DATA TO EXAMINE section start

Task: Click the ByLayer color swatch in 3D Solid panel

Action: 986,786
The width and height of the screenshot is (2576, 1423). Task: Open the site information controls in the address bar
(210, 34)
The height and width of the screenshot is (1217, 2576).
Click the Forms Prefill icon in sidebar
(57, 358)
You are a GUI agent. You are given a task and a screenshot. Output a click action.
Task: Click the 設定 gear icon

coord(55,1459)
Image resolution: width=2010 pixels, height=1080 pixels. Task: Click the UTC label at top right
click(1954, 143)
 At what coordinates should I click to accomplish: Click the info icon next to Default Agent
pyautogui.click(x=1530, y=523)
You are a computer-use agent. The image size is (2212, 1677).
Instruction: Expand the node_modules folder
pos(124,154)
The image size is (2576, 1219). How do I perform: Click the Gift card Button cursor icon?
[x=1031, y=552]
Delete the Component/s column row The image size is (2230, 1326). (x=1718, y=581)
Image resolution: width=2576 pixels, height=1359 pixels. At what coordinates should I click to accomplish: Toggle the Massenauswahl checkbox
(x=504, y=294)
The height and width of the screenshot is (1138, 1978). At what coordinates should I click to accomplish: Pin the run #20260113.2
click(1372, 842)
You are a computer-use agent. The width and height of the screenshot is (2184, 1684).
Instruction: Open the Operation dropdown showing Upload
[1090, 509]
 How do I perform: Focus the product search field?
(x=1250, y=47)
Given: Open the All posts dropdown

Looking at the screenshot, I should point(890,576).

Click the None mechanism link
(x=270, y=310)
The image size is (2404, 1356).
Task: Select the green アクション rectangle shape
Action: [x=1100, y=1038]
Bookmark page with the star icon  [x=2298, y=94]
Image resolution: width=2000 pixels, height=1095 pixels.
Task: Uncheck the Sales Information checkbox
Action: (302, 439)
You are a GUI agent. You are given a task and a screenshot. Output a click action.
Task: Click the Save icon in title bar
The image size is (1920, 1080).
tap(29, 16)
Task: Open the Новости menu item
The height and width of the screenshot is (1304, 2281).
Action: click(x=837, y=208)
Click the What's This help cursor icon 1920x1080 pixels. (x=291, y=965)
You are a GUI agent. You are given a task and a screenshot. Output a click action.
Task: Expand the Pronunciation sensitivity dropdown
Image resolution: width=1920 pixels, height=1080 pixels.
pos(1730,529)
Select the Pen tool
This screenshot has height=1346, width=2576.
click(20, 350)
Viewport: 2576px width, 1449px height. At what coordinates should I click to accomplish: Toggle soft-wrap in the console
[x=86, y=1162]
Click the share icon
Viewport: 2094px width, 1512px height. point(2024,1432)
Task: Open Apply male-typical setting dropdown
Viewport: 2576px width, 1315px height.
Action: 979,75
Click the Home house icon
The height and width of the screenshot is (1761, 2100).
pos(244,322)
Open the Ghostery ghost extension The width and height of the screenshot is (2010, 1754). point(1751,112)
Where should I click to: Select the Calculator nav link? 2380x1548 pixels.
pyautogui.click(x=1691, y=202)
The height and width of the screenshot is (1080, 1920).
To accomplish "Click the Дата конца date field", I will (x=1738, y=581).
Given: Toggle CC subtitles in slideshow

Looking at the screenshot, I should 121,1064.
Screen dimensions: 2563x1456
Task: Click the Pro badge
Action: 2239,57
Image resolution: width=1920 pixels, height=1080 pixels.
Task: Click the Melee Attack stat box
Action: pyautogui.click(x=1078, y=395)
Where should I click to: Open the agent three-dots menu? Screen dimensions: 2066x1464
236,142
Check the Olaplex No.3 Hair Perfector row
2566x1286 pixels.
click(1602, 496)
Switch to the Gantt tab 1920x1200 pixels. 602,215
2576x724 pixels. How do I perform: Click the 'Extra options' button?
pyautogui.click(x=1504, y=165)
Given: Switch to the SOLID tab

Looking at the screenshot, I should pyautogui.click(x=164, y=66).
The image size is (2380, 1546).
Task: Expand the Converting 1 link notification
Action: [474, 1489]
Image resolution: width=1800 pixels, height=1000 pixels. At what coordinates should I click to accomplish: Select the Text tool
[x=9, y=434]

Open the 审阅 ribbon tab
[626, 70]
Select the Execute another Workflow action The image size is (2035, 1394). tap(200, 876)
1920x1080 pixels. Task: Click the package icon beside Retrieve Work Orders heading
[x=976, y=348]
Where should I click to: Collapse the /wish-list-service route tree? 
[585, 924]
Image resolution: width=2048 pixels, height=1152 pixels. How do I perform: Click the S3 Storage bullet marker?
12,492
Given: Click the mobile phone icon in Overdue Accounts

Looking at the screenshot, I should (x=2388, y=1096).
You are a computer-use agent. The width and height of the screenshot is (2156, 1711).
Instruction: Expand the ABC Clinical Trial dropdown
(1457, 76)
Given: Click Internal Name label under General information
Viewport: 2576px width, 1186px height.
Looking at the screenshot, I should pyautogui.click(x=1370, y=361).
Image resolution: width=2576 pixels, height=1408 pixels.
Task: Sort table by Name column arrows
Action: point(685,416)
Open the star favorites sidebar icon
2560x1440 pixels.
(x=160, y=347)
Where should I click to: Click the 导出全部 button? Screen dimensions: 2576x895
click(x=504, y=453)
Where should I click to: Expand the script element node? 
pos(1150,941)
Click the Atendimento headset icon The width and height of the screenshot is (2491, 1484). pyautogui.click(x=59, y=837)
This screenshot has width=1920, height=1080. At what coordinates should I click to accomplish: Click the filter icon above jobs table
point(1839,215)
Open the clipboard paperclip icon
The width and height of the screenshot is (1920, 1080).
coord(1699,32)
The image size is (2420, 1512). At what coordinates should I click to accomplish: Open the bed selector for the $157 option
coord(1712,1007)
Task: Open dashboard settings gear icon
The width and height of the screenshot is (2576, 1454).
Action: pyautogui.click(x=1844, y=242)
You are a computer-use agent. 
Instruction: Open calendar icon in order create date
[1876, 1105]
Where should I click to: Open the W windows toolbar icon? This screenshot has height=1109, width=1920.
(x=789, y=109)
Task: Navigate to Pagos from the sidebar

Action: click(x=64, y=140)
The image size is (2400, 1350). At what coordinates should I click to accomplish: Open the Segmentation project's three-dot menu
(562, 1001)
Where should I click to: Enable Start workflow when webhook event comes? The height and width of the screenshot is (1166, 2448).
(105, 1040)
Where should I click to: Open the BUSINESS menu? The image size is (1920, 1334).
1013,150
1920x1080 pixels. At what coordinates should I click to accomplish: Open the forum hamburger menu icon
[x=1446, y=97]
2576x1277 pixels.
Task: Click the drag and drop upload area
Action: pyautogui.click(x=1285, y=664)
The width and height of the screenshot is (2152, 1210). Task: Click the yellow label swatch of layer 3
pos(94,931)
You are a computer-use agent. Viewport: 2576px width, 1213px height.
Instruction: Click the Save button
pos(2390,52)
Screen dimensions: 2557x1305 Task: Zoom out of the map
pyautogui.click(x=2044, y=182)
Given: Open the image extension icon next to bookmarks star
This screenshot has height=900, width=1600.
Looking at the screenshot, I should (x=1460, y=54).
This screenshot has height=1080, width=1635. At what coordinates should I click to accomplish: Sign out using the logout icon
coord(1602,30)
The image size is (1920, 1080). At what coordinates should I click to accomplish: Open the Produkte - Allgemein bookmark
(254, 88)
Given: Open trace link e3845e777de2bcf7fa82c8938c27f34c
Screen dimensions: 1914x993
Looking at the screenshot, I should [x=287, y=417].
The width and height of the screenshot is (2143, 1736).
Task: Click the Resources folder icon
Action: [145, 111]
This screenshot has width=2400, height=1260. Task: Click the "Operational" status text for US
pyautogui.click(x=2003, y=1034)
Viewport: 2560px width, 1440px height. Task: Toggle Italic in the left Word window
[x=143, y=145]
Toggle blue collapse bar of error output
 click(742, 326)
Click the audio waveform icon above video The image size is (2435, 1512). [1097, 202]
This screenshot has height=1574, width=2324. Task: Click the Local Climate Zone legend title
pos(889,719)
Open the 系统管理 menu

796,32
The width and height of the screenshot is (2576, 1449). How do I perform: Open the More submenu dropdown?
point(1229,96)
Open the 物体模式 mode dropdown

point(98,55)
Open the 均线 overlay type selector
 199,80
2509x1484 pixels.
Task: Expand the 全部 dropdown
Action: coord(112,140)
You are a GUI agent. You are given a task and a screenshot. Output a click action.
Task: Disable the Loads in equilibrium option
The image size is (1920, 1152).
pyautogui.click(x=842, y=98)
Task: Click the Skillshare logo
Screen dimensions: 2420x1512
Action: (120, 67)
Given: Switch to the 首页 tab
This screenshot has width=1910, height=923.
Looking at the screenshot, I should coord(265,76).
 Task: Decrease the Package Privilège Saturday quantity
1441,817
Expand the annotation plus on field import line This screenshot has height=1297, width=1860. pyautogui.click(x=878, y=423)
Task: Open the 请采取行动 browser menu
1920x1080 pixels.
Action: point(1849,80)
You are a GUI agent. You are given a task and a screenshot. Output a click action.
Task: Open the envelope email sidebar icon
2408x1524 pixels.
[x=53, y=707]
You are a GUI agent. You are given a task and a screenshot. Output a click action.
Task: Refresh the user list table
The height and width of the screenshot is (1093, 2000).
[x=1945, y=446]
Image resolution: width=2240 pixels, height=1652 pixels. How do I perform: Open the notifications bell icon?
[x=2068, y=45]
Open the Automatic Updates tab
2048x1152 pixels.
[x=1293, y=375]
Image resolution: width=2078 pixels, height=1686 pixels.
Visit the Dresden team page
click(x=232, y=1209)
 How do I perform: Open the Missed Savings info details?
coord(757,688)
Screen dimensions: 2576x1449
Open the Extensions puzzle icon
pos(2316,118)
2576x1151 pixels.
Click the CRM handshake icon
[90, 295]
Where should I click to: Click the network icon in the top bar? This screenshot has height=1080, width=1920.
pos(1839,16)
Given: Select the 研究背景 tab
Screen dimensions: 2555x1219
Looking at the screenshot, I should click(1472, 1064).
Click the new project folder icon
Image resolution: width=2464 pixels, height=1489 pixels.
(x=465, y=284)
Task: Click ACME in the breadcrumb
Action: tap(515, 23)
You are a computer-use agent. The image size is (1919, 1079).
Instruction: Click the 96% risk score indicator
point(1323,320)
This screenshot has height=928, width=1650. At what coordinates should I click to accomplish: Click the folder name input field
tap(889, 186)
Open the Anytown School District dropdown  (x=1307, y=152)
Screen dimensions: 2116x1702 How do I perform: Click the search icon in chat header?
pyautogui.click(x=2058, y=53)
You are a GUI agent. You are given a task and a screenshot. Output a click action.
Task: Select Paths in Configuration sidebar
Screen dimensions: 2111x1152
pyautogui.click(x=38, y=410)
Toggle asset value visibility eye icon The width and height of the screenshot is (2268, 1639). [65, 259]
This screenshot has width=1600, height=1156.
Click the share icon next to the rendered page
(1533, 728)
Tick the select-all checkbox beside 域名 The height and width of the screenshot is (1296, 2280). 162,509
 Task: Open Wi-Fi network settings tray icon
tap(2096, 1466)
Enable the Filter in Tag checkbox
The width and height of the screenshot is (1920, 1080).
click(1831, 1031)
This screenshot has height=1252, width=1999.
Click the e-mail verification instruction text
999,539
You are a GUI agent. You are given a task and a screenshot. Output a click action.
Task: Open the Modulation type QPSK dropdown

DATA TO EXAMINE section end

**AIM OF THE EXERCISE**:
Copy out each line of the records above that includes "computer".

**ANSWER TO THIS TASK**:
You are a computer-use agent. The image size is (2212, 1677).
You are a computer-use agent. The width and height of the screenshot is (2184, 1684).
You are a computer-use agent. The width and height of the screenshot is (2156, 1711).
You are a computer-use agent. 
You are a computer-use agent. Viewport: 2576px width, 1213px height.
You are a computer-use agent. The image size is (1919, 1079).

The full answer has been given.